L'assessore Marchese: «Sugli scrutatori polemica strumentale»

TERAMO – “La solita polemica strumentale in piena campagna elettorale”. L’assessore all’anagrafe Mirella Marchese risponde così alle critiche del Movimento 5 Stelle sulla presenza di almeno nove candidati e dipendenti pubblici tra gli scrutatori sorteggiati dal Comune per l’election day del 25 maggio. “La commissione elettorale comunale composta da tutte le forze politiche di maggioranza e opposizione – spiega in una nota la Marchese – si era dapprima orientata per la nomina degli scrutatori iscritti all’albo, dando la precedenza a disoccupati e inoccupati”. Di qui la richiesta al Centro per l’Impiego della Provincia della lista dei "senza lavoro a Teramo per “incrociarla” con l’elenco dei nominativi iscritti all’albo di scrutatore. Un sistema, continua l’assessore, che avrebbe consentito “a chi si trova in difficoltà di rendersi utile alla comunità e ottenere un rimborso per la funzione svolta”. Per motivi legati alla privacy, però, l’iter non è andato in porto e la commissione ha deciso di procedere per sorteggio integrale, tramite un apposito software, escludendo “favoritismi e brogli paventati, in caso di nomina diretta, da alcuni candidati sindaco e dalle varie forze politiche scese in campo.
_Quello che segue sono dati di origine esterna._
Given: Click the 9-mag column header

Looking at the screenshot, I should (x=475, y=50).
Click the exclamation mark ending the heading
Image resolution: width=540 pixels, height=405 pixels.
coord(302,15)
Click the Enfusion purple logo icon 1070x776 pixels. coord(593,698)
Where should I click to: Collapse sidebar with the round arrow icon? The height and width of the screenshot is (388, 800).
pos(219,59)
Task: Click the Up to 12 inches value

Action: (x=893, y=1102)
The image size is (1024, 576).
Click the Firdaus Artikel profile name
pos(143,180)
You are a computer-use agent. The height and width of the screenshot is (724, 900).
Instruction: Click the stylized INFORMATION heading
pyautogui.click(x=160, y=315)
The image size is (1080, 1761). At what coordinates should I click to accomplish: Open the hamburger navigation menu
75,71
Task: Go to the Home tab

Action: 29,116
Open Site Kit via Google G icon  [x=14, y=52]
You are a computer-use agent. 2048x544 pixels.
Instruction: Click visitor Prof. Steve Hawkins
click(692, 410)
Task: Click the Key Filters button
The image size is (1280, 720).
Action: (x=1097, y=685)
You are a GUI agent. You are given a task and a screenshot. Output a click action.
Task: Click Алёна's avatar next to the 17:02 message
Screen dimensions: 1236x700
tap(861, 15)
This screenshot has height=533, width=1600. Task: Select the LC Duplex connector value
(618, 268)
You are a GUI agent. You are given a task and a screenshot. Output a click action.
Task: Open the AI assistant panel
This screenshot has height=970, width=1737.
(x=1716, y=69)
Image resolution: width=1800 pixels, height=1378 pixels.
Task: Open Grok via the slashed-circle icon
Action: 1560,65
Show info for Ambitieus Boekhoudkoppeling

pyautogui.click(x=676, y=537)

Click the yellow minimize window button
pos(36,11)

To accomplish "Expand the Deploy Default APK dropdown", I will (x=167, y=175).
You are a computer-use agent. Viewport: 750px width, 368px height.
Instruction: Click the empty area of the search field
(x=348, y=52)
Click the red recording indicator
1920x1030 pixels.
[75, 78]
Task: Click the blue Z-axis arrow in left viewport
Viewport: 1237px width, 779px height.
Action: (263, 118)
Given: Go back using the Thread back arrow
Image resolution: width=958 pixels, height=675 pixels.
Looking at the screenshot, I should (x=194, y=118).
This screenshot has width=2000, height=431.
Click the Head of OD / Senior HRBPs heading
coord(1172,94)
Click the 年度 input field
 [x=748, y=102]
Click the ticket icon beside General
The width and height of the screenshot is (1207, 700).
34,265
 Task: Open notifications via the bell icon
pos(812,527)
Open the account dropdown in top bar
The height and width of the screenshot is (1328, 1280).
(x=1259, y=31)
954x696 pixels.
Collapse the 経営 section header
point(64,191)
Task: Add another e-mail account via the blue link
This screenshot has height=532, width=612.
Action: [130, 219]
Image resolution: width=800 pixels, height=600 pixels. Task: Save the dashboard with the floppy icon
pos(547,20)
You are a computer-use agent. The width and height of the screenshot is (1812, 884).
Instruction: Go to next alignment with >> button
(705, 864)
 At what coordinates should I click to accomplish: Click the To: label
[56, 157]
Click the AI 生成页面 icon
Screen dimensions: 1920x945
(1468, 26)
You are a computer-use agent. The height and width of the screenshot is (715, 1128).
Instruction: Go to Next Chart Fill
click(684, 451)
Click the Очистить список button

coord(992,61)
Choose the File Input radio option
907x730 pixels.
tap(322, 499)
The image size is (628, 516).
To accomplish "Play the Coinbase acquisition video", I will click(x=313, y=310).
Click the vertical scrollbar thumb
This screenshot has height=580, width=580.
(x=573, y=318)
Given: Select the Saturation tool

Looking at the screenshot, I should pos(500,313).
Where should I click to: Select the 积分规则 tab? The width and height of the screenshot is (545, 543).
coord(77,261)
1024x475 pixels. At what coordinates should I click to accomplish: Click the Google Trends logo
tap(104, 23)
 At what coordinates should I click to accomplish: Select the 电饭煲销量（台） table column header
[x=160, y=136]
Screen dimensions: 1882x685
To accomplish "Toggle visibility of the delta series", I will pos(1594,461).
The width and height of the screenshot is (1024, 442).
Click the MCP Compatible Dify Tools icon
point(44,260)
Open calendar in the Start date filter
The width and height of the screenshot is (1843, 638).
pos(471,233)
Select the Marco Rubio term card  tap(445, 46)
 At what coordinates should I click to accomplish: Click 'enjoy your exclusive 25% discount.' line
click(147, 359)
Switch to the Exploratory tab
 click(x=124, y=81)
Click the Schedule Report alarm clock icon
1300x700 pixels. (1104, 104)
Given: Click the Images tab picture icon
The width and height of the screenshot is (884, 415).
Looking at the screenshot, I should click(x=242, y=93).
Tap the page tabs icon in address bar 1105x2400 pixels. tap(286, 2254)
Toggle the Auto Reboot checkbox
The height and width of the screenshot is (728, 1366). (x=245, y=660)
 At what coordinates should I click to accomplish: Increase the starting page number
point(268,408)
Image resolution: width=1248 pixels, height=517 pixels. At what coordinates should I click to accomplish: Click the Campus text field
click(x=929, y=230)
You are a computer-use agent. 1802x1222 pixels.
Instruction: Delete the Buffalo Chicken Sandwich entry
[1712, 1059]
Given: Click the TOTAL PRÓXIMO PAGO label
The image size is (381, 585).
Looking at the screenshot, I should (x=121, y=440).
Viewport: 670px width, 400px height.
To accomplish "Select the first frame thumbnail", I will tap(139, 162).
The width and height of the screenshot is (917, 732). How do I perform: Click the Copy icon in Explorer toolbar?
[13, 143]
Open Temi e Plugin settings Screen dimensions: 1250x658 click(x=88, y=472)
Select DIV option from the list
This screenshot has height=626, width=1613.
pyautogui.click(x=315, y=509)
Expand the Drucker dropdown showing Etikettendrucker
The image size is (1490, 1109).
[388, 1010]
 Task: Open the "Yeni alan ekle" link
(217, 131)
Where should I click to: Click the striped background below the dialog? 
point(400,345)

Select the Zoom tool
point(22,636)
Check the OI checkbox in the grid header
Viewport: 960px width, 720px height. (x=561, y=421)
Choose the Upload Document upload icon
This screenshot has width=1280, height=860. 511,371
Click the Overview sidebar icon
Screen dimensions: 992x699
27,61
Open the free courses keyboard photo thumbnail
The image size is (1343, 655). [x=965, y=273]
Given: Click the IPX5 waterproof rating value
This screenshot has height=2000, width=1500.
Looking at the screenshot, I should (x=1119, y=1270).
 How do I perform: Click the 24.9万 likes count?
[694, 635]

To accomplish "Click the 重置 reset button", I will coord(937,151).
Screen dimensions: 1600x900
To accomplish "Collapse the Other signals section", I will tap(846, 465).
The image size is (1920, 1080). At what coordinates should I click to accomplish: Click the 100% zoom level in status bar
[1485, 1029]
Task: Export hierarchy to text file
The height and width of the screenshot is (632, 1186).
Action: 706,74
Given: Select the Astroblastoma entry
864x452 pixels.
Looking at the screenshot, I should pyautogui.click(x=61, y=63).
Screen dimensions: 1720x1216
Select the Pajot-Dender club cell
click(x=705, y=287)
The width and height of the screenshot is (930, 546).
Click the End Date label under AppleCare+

Una scelta non condivisa dalla commissione – continua – che è stata comunque adottata per evitare qualsiasi tipo di strumentalizzazione politica”. Nessuna discriminazione dunque nel sorteggio, chiude la Marchese, tanto che “nell’elenco degli scrutatori figurano perfino alcuni candidati, qualche ultraottantenne, diversi dipendenti pubblici e liberi professionisti”.